## [Document passage]
###

COVID-19 stigma angers Goshen residents
Residents of Goshen, Clarendon, hometown of Patient One’s father who was confirmed by the Ministry of Health to having contracted the novel coronavirus, said they are frustrated with the constant discrimination they have been facing since the emergence of infections in Jamaica.
According to one resident, her business has taken a huge hit from patrons not wanting to purchase from her, as well as the backlash she, along with other residents, faces when they visit neighbouring communities.
“Me take my necessary precautions and wash my hands. Me have my wash-hand facilities. As me take nuh money, me wash my hands. Me nah lef myself open to this thing,” the community member, who asked to remain anonymous, said.
“My and two of my friends went up in Mocho at an event that was keeping. One person who we all know from longer time said a Goshen unnu come from, you know, coronavirus up deh, and we nuh want unnu come near we. The way how me feel, the three of us, as ladies, just walk way and go sit by ourselves.”
Further, she disclosed that it is also a hassle for residents of Goshen to get taxis to the area because most taxi drivers refuse to carry them due to fear of contracting the virus.
Taxi men who reside in Goshen have also taken a hit, another resident said, stating that members of neighbouring communities have refused patronage.
In the meantime, Goshen residents questioned why health authorities have not engaged in a mass sanitisation drive in the district, located in Mocho, which they believe will help counter stigma.

###

## [Supplied entries]
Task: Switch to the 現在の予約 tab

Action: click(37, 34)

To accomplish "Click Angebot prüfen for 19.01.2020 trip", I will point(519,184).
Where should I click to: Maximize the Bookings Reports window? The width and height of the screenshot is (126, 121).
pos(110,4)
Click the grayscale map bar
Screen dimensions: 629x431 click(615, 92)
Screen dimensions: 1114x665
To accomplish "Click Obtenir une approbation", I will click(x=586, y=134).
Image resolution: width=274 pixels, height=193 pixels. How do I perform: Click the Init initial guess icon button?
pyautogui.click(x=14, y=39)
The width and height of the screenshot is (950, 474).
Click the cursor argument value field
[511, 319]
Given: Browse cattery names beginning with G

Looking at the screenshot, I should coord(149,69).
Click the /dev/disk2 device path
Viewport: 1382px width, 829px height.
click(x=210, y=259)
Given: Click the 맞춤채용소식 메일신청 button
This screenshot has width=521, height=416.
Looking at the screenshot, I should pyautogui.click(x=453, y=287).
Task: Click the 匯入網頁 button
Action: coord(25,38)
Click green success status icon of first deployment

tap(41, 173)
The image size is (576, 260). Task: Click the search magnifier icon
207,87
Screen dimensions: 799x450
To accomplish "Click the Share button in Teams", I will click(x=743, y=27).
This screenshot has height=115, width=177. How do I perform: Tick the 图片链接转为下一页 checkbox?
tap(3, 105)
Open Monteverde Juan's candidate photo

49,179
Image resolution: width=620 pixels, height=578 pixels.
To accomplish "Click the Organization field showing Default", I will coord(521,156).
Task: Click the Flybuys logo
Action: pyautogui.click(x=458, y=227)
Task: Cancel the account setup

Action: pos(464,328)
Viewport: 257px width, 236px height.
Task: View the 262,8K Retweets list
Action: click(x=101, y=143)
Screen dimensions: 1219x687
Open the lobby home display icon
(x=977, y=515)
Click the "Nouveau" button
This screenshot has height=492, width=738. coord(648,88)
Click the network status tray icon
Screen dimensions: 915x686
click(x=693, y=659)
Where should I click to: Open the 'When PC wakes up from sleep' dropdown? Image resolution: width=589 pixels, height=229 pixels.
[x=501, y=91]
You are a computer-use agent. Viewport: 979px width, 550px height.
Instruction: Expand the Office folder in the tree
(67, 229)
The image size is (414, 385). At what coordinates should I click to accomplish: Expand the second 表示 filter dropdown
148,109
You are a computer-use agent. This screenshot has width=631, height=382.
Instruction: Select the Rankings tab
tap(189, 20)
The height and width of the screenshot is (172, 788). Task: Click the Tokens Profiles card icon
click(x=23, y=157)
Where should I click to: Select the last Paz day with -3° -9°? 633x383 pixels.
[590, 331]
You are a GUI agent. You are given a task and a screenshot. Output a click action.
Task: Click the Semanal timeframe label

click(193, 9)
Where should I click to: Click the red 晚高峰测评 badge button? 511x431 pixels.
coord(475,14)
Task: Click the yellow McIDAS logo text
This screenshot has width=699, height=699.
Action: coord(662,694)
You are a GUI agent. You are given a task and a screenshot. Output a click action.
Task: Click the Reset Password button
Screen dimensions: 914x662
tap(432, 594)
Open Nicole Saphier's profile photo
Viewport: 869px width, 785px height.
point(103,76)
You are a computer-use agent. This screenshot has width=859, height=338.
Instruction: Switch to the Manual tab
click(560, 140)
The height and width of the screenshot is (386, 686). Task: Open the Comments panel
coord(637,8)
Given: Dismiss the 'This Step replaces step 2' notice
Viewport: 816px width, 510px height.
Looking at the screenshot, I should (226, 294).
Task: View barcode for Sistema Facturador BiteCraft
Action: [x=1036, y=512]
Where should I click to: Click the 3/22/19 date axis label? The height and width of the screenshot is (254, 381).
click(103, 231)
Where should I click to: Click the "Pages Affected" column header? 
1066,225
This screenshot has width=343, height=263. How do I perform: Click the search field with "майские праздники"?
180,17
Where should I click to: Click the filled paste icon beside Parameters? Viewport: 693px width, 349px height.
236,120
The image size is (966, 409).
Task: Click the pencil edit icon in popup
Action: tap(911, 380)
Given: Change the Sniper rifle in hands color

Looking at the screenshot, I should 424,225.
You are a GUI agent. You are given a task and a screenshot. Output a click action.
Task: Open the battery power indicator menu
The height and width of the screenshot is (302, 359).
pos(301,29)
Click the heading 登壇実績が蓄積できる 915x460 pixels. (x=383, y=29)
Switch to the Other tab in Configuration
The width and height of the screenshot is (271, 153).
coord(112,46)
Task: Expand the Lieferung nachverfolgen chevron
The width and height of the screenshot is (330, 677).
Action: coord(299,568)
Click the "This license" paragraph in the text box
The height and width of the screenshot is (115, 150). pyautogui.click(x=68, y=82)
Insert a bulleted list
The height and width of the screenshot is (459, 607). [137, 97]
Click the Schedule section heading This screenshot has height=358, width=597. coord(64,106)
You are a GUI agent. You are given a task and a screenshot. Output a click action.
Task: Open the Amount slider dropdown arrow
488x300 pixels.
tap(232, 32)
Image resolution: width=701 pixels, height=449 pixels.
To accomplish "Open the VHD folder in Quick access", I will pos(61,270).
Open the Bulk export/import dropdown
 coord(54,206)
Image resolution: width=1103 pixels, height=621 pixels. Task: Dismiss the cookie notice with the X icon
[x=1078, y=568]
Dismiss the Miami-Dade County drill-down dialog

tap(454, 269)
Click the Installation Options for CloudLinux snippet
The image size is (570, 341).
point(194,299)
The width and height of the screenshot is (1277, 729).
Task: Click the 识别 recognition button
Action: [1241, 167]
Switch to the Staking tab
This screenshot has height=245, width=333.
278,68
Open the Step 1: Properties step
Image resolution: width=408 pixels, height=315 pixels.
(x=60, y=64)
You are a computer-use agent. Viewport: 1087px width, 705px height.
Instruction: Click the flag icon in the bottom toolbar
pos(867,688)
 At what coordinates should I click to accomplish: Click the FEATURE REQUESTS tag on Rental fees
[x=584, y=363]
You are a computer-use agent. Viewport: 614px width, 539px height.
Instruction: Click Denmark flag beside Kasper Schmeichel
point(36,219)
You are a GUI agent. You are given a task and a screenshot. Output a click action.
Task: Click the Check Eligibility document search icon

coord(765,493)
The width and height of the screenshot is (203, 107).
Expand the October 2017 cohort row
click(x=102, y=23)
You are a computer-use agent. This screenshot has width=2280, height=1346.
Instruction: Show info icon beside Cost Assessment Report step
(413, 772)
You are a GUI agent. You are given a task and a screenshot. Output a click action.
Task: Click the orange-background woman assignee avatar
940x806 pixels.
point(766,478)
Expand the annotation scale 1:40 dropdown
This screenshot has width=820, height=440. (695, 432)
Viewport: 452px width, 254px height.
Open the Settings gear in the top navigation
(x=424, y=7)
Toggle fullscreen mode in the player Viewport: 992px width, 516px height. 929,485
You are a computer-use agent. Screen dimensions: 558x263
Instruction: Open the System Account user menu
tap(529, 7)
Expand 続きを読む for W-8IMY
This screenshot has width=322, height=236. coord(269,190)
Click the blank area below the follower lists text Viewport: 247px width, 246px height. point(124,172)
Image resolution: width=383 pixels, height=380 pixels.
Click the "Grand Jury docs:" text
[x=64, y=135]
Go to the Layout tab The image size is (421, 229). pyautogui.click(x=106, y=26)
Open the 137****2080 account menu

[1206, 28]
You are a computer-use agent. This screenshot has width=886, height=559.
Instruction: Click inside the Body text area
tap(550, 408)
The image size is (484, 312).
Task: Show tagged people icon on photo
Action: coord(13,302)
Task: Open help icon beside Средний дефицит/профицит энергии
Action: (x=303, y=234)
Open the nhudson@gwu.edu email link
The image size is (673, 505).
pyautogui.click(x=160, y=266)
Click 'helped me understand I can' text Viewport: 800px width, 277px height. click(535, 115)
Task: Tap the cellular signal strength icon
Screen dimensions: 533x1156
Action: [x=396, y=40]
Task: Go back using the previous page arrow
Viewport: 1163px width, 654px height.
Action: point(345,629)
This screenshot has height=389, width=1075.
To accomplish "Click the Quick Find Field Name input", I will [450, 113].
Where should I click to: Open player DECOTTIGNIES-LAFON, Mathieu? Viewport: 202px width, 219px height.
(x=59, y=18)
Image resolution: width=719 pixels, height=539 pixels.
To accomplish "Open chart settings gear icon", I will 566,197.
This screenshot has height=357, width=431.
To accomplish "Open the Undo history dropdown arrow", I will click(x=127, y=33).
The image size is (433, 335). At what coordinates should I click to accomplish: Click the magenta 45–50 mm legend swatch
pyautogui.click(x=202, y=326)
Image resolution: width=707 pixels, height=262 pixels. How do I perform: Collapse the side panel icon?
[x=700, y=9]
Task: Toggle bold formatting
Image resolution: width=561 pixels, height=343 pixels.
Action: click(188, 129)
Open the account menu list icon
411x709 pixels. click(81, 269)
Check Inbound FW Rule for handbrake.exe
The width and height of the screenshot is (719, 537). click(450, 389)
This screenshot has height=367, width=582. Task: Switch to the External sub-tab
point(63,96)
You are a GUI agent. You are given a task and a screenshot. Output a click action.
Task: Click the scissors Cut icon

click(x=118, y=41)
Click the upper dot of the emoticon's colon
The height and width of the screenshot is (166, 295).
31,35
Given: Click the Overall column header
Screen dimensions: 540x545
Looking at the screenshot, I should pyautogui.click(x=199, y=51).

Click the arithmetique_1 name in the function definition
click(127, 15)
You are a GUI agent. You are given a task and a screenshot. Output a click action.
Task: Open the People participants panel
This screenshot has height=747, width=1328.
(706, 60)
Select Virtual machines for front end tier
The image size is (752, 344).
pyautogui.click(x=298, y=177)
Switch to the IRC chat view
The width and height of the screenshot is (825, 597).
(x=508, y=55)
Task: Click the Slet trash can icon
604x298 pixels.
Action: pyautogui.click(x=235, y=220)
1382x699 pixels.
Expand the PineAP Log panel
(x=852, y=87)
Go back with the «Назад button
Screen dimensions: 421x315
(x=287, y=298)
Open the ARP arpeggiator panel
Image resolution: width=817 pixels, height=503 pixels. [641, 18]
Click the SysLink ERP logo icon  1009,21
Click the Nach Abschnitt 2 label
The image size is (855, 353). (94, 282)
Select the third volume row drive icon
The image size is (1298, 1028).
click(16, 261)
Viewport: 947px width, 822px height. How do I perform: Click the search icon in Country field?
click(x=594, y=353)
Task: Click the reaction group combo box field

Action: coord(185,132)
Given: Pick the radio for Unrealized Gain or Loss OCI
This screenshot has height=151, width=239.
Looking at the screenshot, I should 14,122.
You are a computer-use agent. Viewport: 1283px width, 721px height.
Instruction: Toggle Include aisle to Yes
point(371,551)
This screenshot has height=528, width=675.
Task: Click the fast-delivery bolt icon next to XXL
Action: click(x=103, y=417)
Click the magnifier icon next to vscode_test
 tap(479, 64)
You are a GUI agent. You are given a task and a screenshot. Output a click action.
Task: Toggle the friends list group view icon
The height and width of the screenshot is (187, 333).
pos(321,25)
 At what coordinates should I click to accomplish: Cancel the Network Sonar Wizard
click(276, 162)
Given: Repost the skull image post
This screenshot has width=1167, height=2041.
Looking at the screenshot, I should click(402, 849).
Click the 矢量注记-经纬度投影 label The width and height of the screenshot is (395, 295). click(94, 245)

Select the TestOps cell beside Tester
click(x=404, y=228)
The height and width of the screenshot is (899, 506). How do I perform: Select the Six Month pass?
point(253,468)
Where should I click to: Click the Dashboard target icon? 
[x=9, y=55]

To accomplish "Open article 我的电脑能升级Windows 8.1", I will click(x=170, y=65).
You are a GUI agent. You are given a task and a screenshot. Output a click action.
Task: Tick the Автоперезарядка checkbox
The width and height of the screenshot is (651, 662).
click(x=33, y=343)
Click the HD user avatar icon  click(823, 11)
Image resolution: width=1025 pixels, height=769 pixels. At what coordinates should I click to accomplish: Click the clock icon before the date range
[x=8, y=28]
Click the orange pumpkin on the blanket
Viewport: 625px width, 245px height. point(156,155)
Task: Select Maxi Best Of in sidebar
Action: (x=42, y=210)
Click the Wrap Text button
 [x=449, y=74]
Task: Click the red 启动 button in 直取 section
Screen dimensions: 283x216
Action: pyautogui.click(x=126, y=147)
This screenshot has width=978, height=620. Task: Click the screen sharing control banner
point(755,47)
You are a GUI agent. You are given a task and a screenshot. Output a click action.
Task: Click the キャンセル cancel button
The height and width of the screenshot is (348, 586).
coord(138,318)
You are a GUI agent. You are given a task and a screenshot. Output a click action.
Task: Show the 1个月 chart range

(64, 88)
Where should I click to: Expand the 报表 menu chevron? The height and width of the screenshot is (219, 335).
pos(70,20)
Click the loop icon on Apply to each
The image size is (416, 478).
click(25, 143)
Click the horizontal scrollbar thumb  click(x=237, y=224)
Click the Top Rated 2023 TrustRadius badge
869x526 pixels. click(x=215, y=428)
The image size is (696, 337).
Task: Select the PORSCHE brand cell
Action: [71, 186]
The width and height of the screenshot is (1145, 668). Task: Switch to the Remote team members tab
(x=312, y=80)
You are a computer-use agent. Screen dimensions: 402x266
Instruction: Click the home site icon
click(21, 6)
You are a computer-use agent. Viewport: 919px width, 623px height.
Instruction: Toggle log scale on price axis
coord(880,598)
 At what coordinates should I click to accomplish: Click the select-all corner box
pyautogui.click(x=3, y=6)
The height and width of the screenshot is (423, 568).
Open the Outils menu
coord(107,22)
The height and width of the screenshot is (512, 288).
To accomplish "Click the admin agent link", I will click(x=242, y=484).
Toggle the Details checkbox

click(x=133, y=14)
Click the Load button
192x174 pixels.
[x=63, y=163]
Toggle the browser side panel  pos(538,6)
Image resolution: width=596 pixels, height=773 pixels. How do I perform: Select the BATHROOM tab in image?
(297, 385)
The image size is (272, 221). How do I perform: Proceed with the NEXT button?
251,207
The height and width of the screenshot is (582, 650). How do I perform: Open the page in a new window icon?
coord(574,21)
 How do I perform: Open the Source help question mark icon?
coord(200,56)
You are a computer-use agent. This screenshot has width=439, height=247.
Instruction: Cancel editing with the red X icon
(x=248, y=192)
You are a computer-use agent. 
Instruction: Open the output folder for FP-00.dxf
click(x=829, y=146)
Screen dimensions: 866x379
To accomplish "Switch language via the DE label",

###

## [Things to do]
1 > Do these statements agree with the article on COVID-19 stigma in Goshen? (a) One resident says her business has lost customers who don't want to buy from her. (b) Most taxi drivers are willing to carry Goshen residents. (c) Health authorities have carried out a mass sanitisation drive in Goshen. Answer yes or no for each and quote the words from the article that settle it.
2 > Pick up the article on COVID-19 stigma in Goshen after its last sentence and write the next paragraph.
The rows come from a different source than the article.

## [Task-by-task answers]
1 >
(a) Yes: "her business has taken a huge hit from patrons not wanting to purchase from her"
(b) No: "most taxi drivers refuse to carry them due to fear of contracting the virus"
(c) No: "Goshen residents questioned why health authorities have not engaged in a mass sanitisation drive in the district"

2 >
“Me get fi understand say when them take him out, them spray him place, and that’s it,” the resident said. “If them say him have it, why not come spray every weh where him did deh and him was all over the place?”
She continued: “Me a expect say them woulda come and come wipe dung the area or even test more people if them say him have it and dem nuh want it spread. Me out ya every day and all now I don’t see nobody come.”
Minister of Health Dr Christopher Tufton, however, said on Monday in an emergency press conference that Goshen had not been quarantined – as has occurred in Seven Miles and Eight Miles, Bull Bay – because investigations by the ministry indicated minimum contact.
According to Tufton, Patient One’s father was interrogated about his whereabouts and persons with whom he interacted placed into quarantine by health authorities.
Up to yesterday, Jamaica recorded 13 confirmed cases of COVID-19.